Vice Loses Major $100 Million Investment, Forces Television Channel Off Air
Canadian media conglomerate Rogers Communications is pulling Viceland Canada off the air after it terminated its $100 million deal with the millennial digital media company, citing poor ratings and massive revenue loss.
Viceland Canada lost $2.49 million before taxes in 2016, part of an overall 14.1 percent revenue fall since 2015, according to a report from The Hollywood Reporter. Vice signed the three-year production and distribution deal with Rogers Communications in 2014. The channel will go off air March 31.

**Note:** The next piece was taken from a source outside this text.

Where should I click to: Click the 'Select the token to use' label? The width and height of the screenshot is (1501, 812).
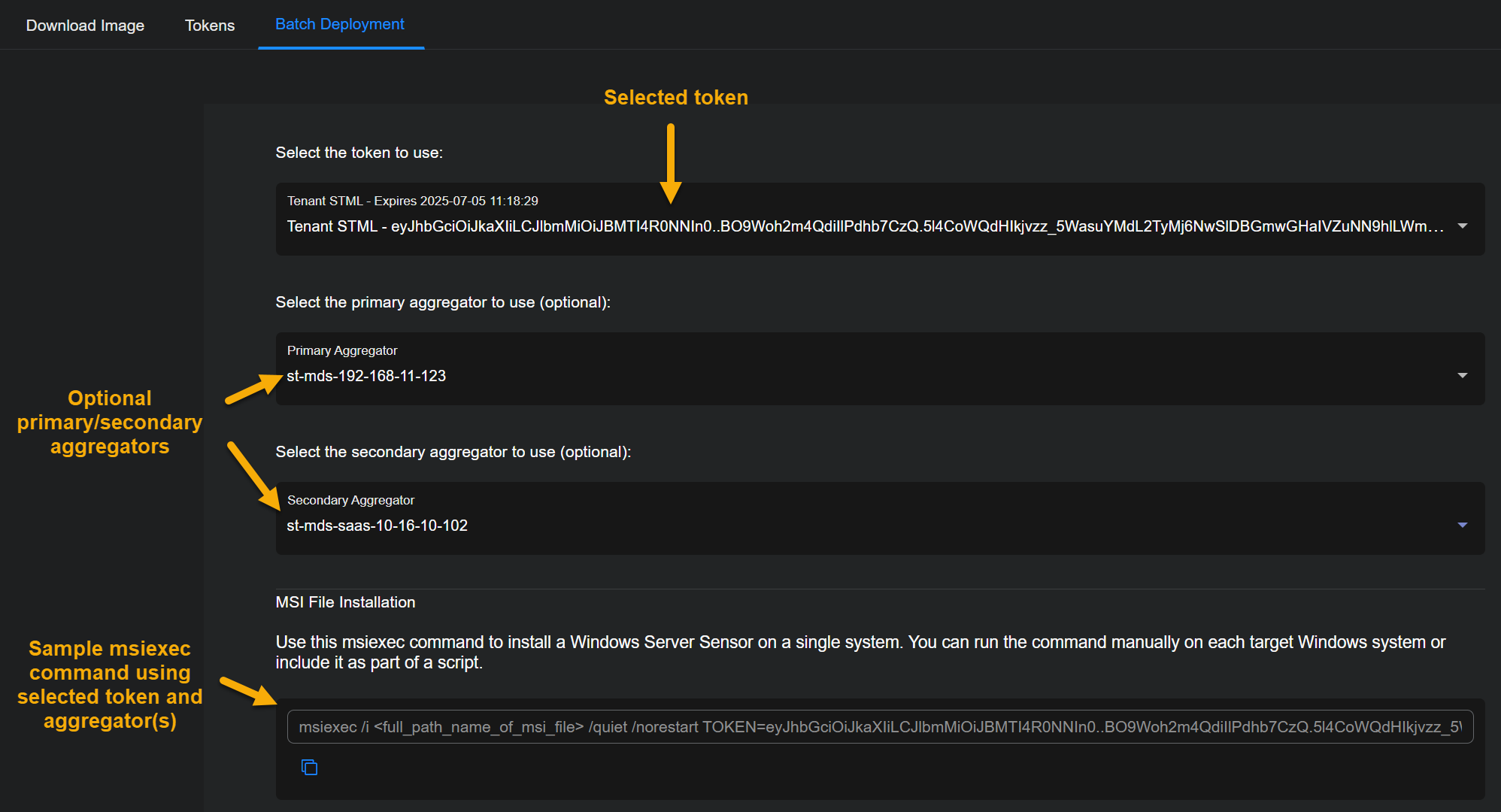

“In this crowded content universe and as audience habits change, we continue to evolve our strategy to deliver unique content to Canadians,” Rogers Communications told The Reporter Monday.
Viceland’s American cable channel is also suffering from poor ratings. Since replacing H2 in 2015 — a History Channel sister — it has performed considerably worse, despite its apparent millennial appeal.
Some of Viceland Canada’s content included “Deus and & Mero” and the marijuana-focussed documentary series “Weediquette.”
The last few months have been difficult for Vice Media, last valued at $5.7 billion in June. After missing its 2017 revenue target of $800 million in November, The New York Times reported on a culture of sexual harassment and abuse at the company’s Brooklyn office last month.
That NYT investigation led to the suspension of its president, Andrew Creighton, and its chief digital officer, Mike Germano. An internal investigation is still pending.